Speaking of interesting stimulants I know what you’re thinking, Wonderpedia? Yes that’s a real thing! It’s a magazine, a class one I’ll have you know. It’s a place where I learn about sea creatures I’ve never heard of (do you know what a Lamprey is? If not look it up, disgusting) how much Google costs? And how sled dogs work together? Pretty lit! The mag gives me a lot of joy as I sit bored at my desk during my lunch break reading about how Lamprey’s eat and looking at the details of Adam Johnson’s new pay cut from £60,000 per week to £11.00 a week, and I thought I had it bad back when I was on Jobseekers. Here’s to hoping he guards his goalposts well…..
And while we’re on the subject of keeping guard, I love Daredevil on Netflix! What I love the most is the Punisher in it. The Punisher is the guy you wish you had the balls to be but in reality you’re actually Foggy (Foggy is the nice, non-threatening lawyer in the series. But then if you’re a normal human being and you’ve watched the series you already know that). Then of course you have the human Easter egg lookalike Wilson Fisk giving it the awkward Godfather routine, I love it! And there’s the small matter of a gorgeous Elektra with a British accent, heavenly is not the word.

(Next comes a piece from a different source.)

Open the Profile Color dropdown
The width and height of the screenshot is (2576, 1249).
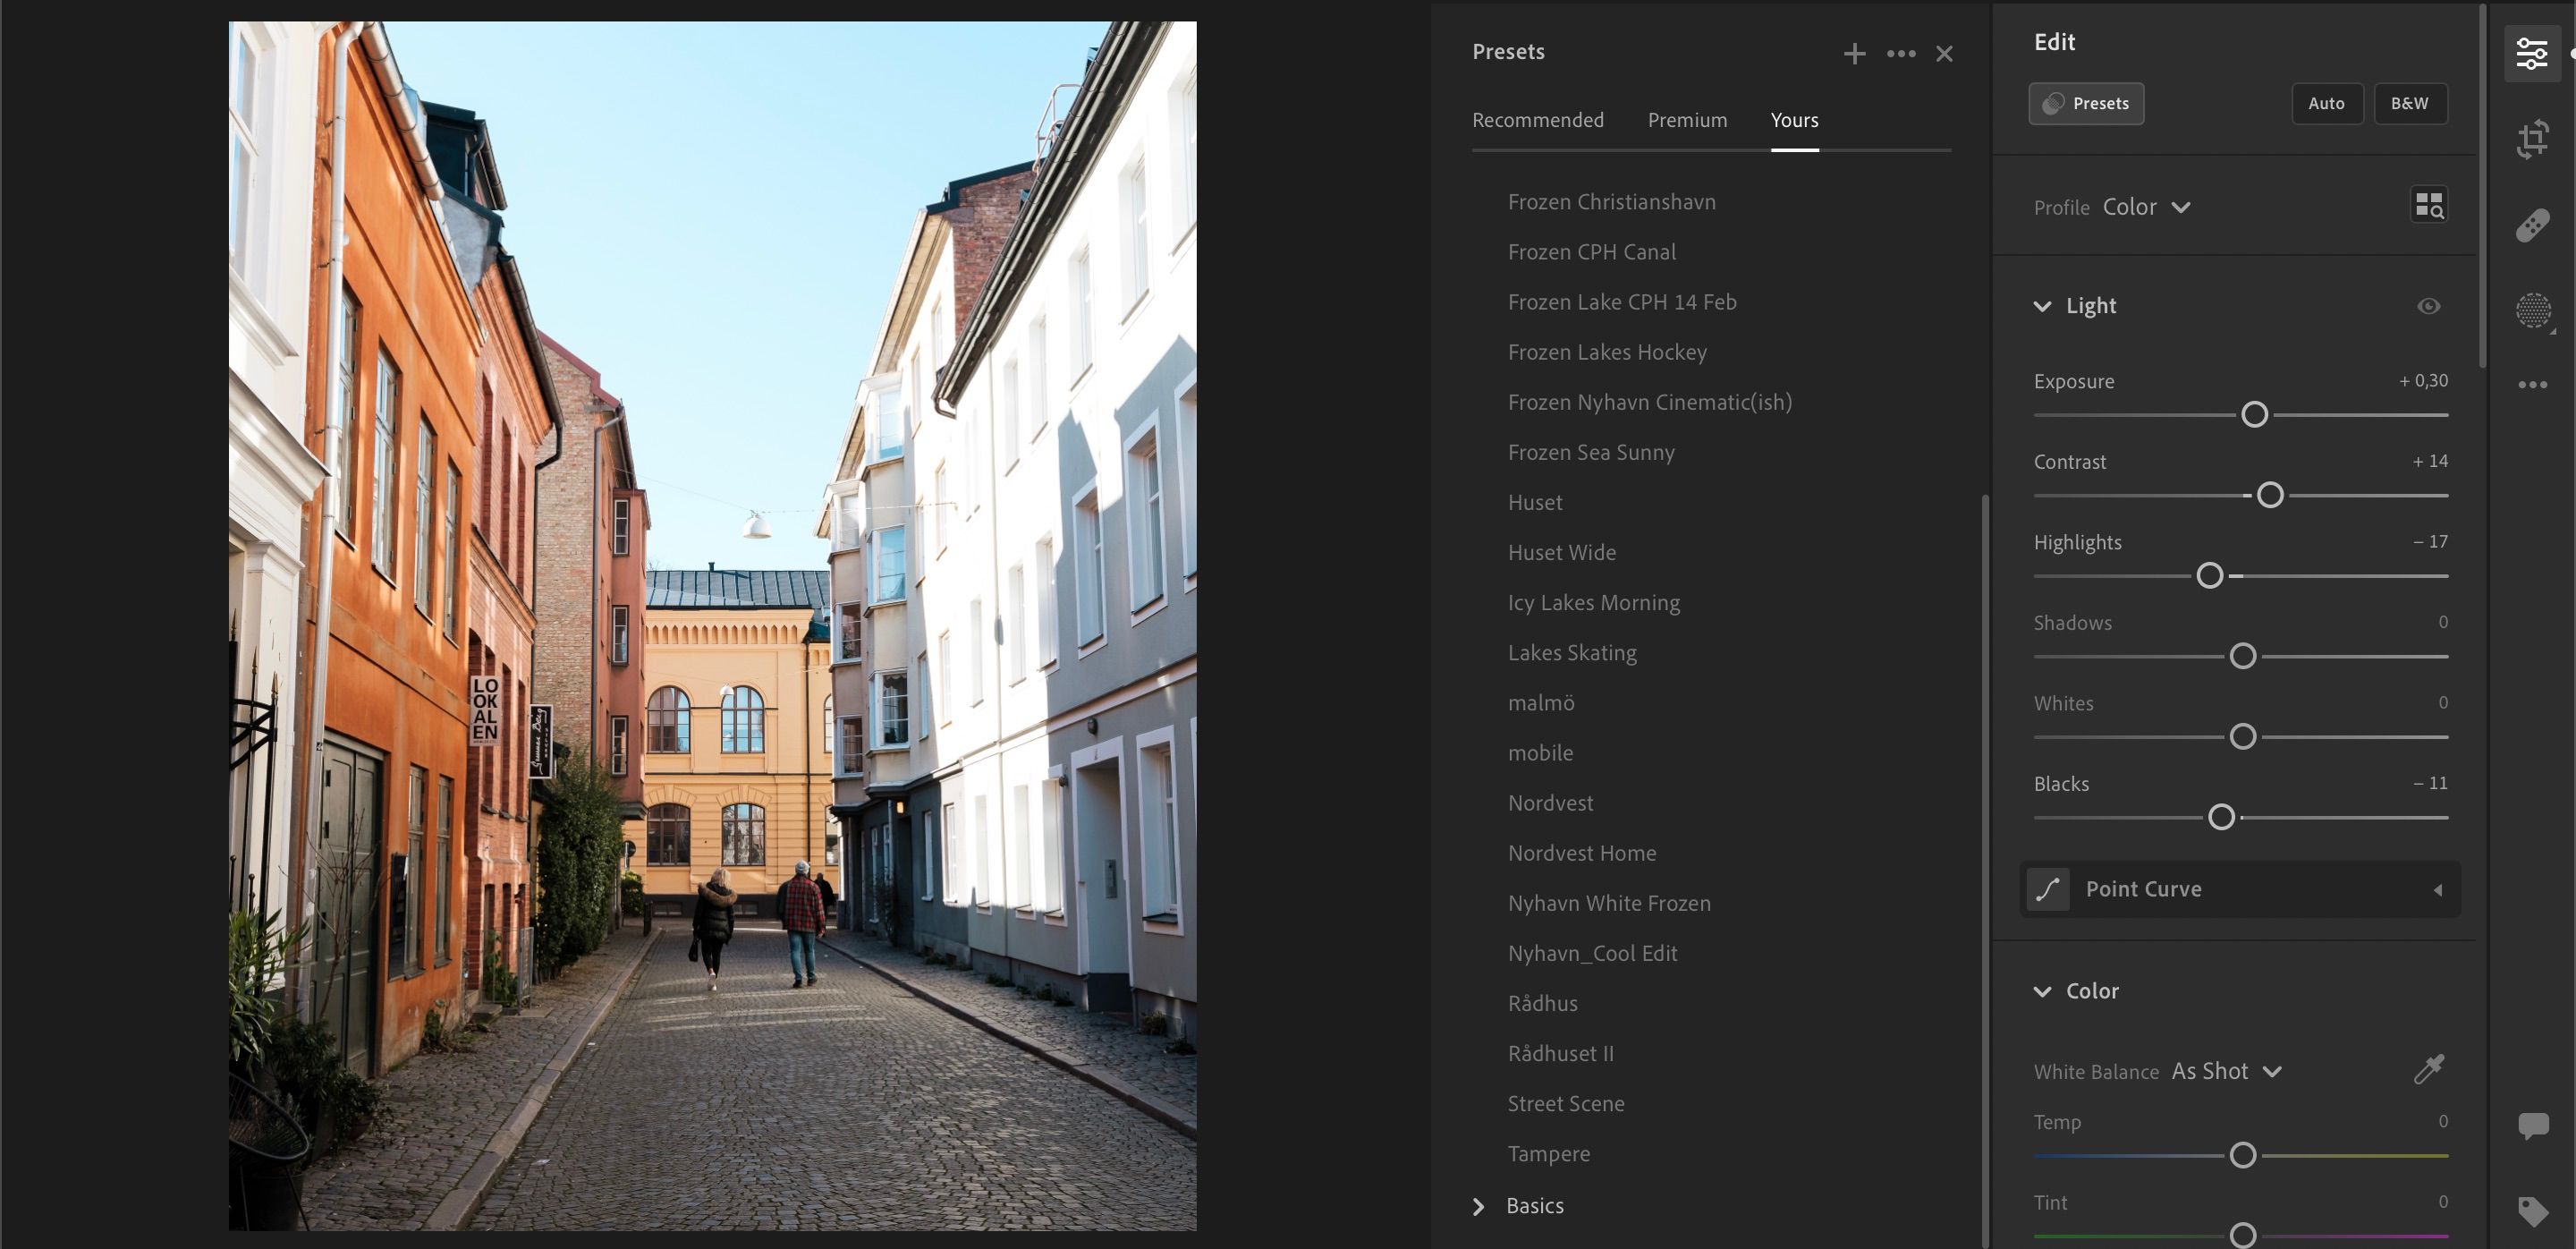click(2146, 206)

I do feel like a man’s man for once today, I’m finally able to fix something with WD40. The item in question is the padlock for my shed so here goes….bollocks! I give up. I guess I’m not a fixing things type of guy; I’m a deranged, short attention span kind of guy. Never mind, it’s the cards I’m dealt. I do have a major decision in front of me; maybe that’s why I can’t fix the padlock? My mind’s on other things? You see my phone contract is up soon and I’m debating whether to cross over from Android to iPhone, I can imagine there’s some kind of Apple cult that will kidnap me if I do and say something like “welcome brother, do you renounce the ‘Droid?” and Android will be like “Guess I’m not good enough anymore huh?” Like Wired magazine’s version of Jeremy Kyle I presume. Ahh maybe I will cross over because maybe Siri can let me watch Netflix & at the same time tell me how to use WD40 properly.